Les avant-postes de Pirch II, qui couvraient le front du corps de Ziéten, s’attendaient donc à être attaqués le matin du 15 juin. Ils reçurent les tirailleurs français à coups de fusil, puis, en danger d’être débordés, ils se retirèrent pied à pied, de position en position, jusqu’à la Sambre. Dans ces divers engagemens, à Thuin, à Ham, au bois de Montigny, à la ferme de la Tombe, les Prussiens perdirent environ 500 hommes, tués, blessés ou prisonniers. Toujours poussant l’ennemi, les têtes de colonnes françaises arrivèrent entre neuf et dix heures au bord de la Sambre : la division Bachelu, du corps de Reille, devant Marchiennes ; la cavalerie de Pajol devant Charleroi. Les ponts, barricadés, étaient défendus par de l’infanterie et du canon. L’attaque de Marchiennes, trop longuement préparée, prit deux heures. Ce fut seulement un peu avant midi que le 2e léger enleva le pont à la baïonnette. Reille fit aussitôt déboucher le 2e corps, mais, le pont étant étroit, les quatre divisions et la cavalerie n’eurent achevé leur mouvement qu’au milieu de l’après-midi. Le 1er corps qui suivait le corps de Reille ne commença le sien qu’à 4 heures et demie.

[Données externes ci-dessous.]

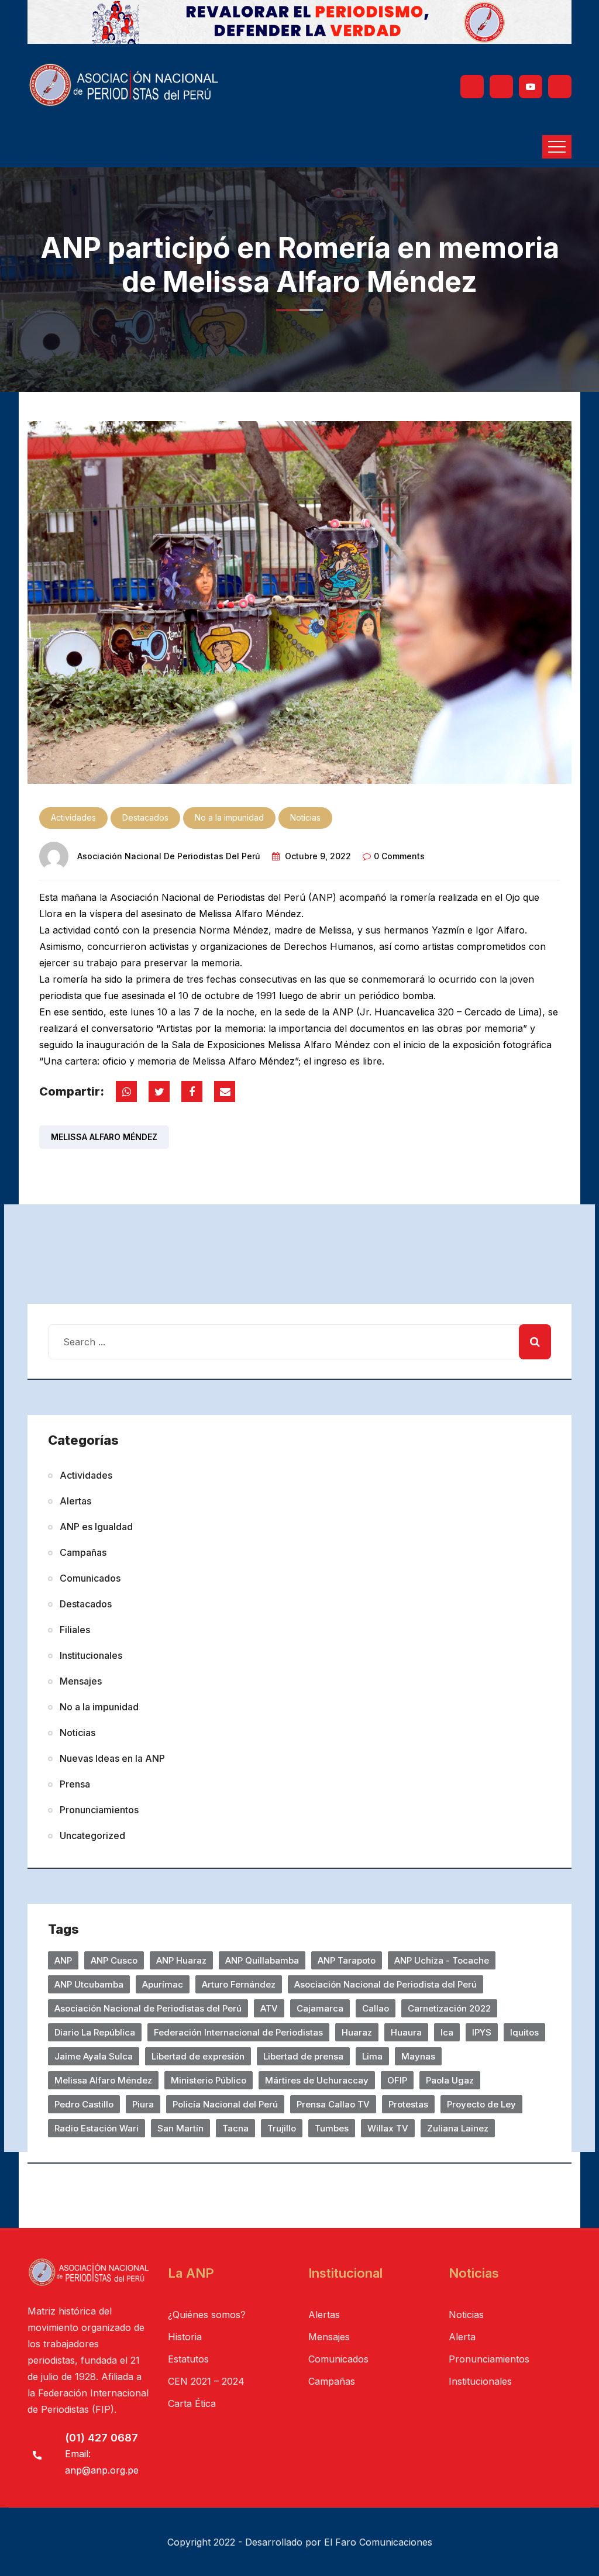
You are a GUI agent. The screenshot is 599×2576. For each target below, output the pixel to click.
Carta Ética (192, 2403)
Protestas (408, 2104)
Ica (446, 2032)
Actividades (73, 817)
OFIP (397, 2080)
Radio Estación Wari (96, 2128)
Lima (372, 2056)
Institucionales (91, 1655)
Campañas (83, 1552)
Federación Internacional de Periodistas (238, 2032)
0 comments (399, 856)
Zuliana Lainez (457, 2128)
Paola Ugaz (450, 2080)
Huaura (406, 2032)
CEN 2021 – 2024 (206, 2381)
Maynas (418, 2056)
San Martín (180, 2128)
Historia (185, 2337)
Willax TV (387, 2128)
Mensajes (81, 1681)
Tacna (235, 2128)
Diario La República (94, 2032)
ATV (269, 2008)
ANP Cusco (114, 1960)
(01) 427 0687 (101, 2438)
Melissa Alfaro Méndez (104, 1137)
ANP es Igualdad (96, 1526)
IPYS (481, 2032)
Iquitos (524, 2032)
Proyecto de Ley (481, 2104)
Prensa (75, 1784)
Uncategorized (92, 1835)
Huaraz (357, 2032)
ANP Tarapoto (347, 1960)
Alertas (75, 1501)
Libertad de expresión (198, 2056)
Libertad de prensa (303, 2056)
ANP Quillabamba (262, 1960)
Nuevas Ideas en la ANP (112, 1758)
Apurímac (162, 1984)
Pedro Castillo (83, 2104)
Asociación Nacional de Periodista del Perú (385, 1984)
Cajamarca (320, 2008)
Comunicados (90, 1578)
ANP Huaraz (181, 1960)
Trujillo (281, 2128)
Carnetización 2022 (449, 2008)
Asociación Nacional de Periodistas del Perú (168, 856)
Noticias (305, 817)
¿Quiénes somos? (207, 2314)
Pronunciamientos (99, 1810)
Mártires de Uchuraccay (317, 2080)
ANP (63, 1960)
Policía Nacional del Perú (225, 2104)
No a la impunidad (229, 817)
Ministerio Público (208, 2080)
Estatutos (188, 2359)
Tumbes (332, 2128)
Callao (375, 2008)
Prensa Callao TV (333, 2104)
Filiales (75, 1629)
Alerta (462, 2337)
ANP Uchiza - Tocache (441, 1960)
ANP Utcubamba (88, 1984)
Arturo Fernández (239, 1984)
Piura (143, 2104)
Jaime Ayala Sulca (93, 2056)
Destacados (145, 817)
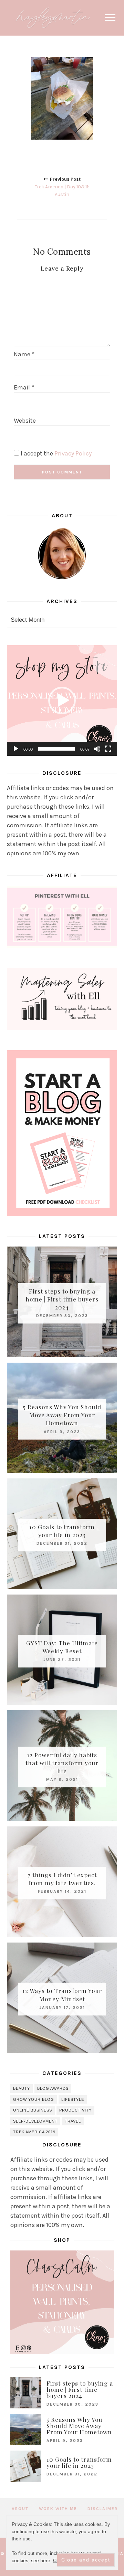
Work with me (58, 2508)
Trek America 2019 (34, 2132)
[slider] (56, 749)
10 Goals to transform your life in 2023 (62, 1531)
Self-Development (35, 2121)
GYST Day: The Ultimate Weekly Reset (62, 1647)
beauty (21, 2088)
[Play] (15, 748)
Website (25, 420)
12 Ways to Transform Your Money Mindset (62, 1995)
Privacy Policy (73, 453)
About (20, 2508)
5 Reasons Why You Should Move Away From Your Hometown (62, 1415)
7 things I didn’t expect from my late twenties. (62, 1879)
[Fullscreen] (108, 748)
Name (24, 354)
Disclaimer (102, 2508)
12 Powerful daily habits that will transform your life (62, 1763)
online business (32, 2110)
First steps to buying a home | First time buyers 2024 (62, 1298)
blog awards (53, 2088)
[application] (62, 700)
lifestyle (72, 2099)
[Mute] (97, 748)
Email (24, 387)
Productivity (75, 2110)
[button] (62, 700)
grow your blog (33, 2099)
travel (73, 2121)
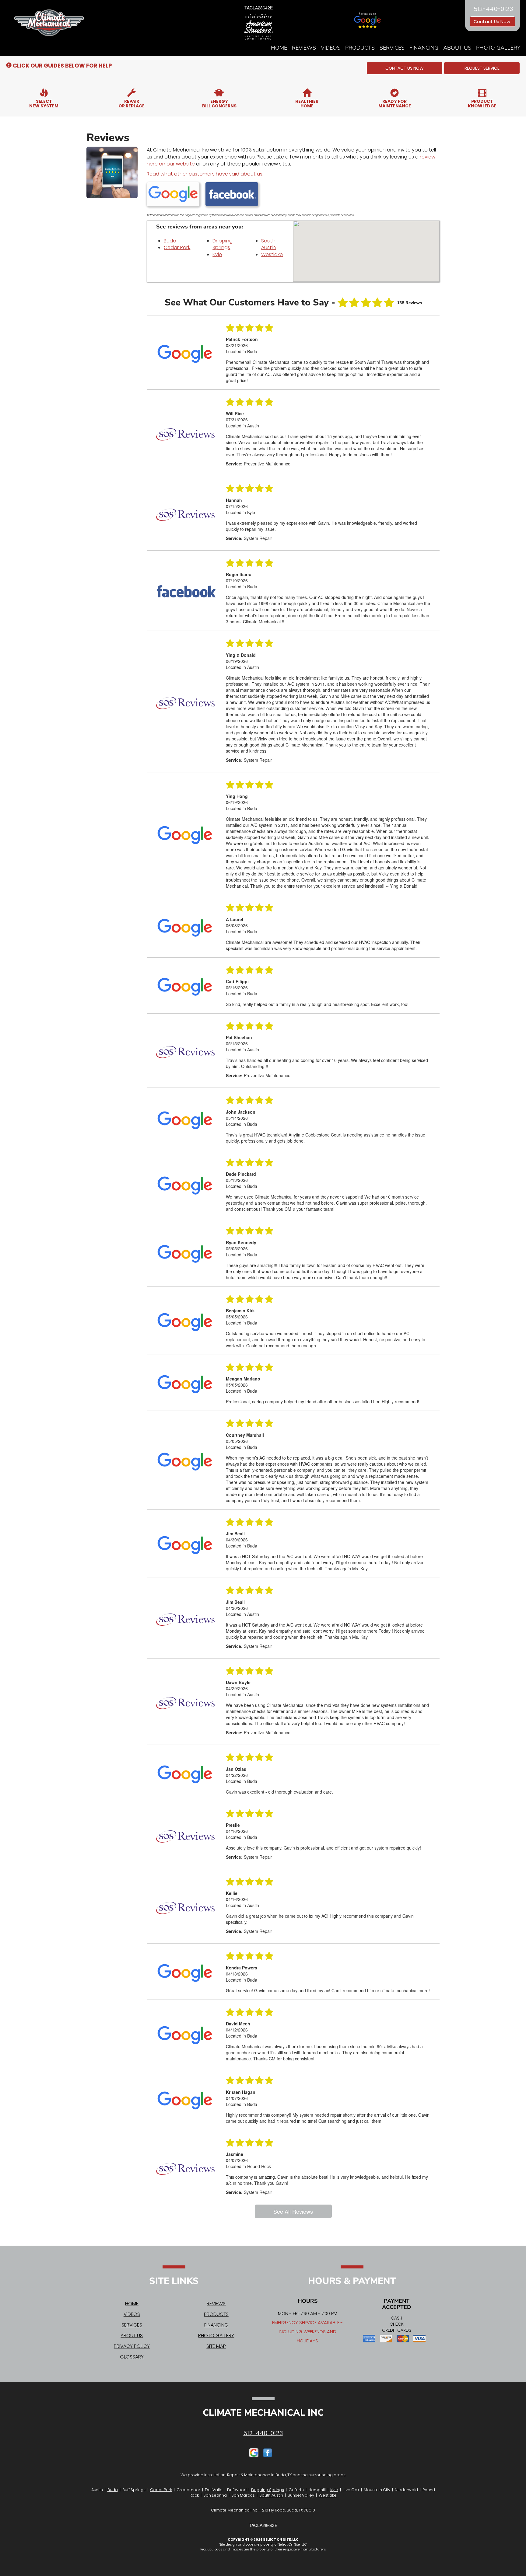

Pajol fut aussi retenu longtemps devant le pont de Charleroi. Entre 9 et 10 heures, le 1er hussards tenta un hurrah qui échoua sous le feu nourri des tirailleurs embusqués dans les maisons, derrière les haies et la barricade. Pour forcer cette position il fallait de l’infanterie. Pajol se résigna à attendre le corps de Vandamme, qui, il le croyait, le devait suivre à courte distance. Comme on sait, ce corps d’armée avait levé ses bivouacs quatre heures trop tard. Vers 11 heures, Pajol vit arriver non point Vandamme, mais l’Empereur lui-même avec les marins et les sapeurs de la garde et la jeune garde de Duhesme. Informé du retard de Vandamme, Napoléon avait envoyé l’ordre à celle division de quitter son rang dans la colonne centrale pour se porter à vive allure vers Charleroi par un chemin de traverse. Sapeurs et marins s’élancèrent sur le pont et déblayèrent la barricade, ouvrant le passage aux escadrons de Pajol. Les Prussiens s’étaient déjà retirés. Les cavaliers, gravissant au grand trot la rue tortueuse et escarpée qui traverse Charleroi du sud au nord, les poursuivirent jusqu’à la bifurcation des routes de Bruxelles et de Namur. Pajol détacha le 1er hussards sur la route de Bruxelles pour éclairer la gauche et s’engagea avec le gros de sa cavalerie sur la route de Namur par où les Prussiens débusqués de Charleroi opéraient leur retraite.


IV

Il était un peu plus de midi. L’Empereur, acclamé par les habitans, traversa Charleroi. Il s’arrêta au pied des glacis éboulés, à quelque cent mètres de l’embranchement des routes de Bruxelles et de Namur, près d’une petite guinguette située à gauche de la route et appelée la Belle-Vue. De là, on dominait toute la vallée de la Sambre. Il descendit de cheval, se fit apporter une chaise de la Belle-Vue et s’assit à une dizaine de pas de la route pour regarder passer les troupes. En l’apercevant, cavaliers et fantassins poussaient des vivats qui couvraient les roulemens des tambours et les éclats des trompettes. L’enthousiasme tenait de la frénésie ; les soldats sortaient des rangs « pour embrasser le cheval de leur Empereur ». Selon un témoin, Napoléon s’assoupit bientôt, et le bruit des acclamations ne put le tirer de son sommeil. Le fait ne paraît pas invraisemblable si l’on se rappelle qu’à Paris, aux mois d’avril et de mai 1815, l’Empereur était pris souvent de ces somnolences soudaines, et si l’on réfléchit que ce jour-là, à midi, il était resté déjà sept ou huit heures à cheval.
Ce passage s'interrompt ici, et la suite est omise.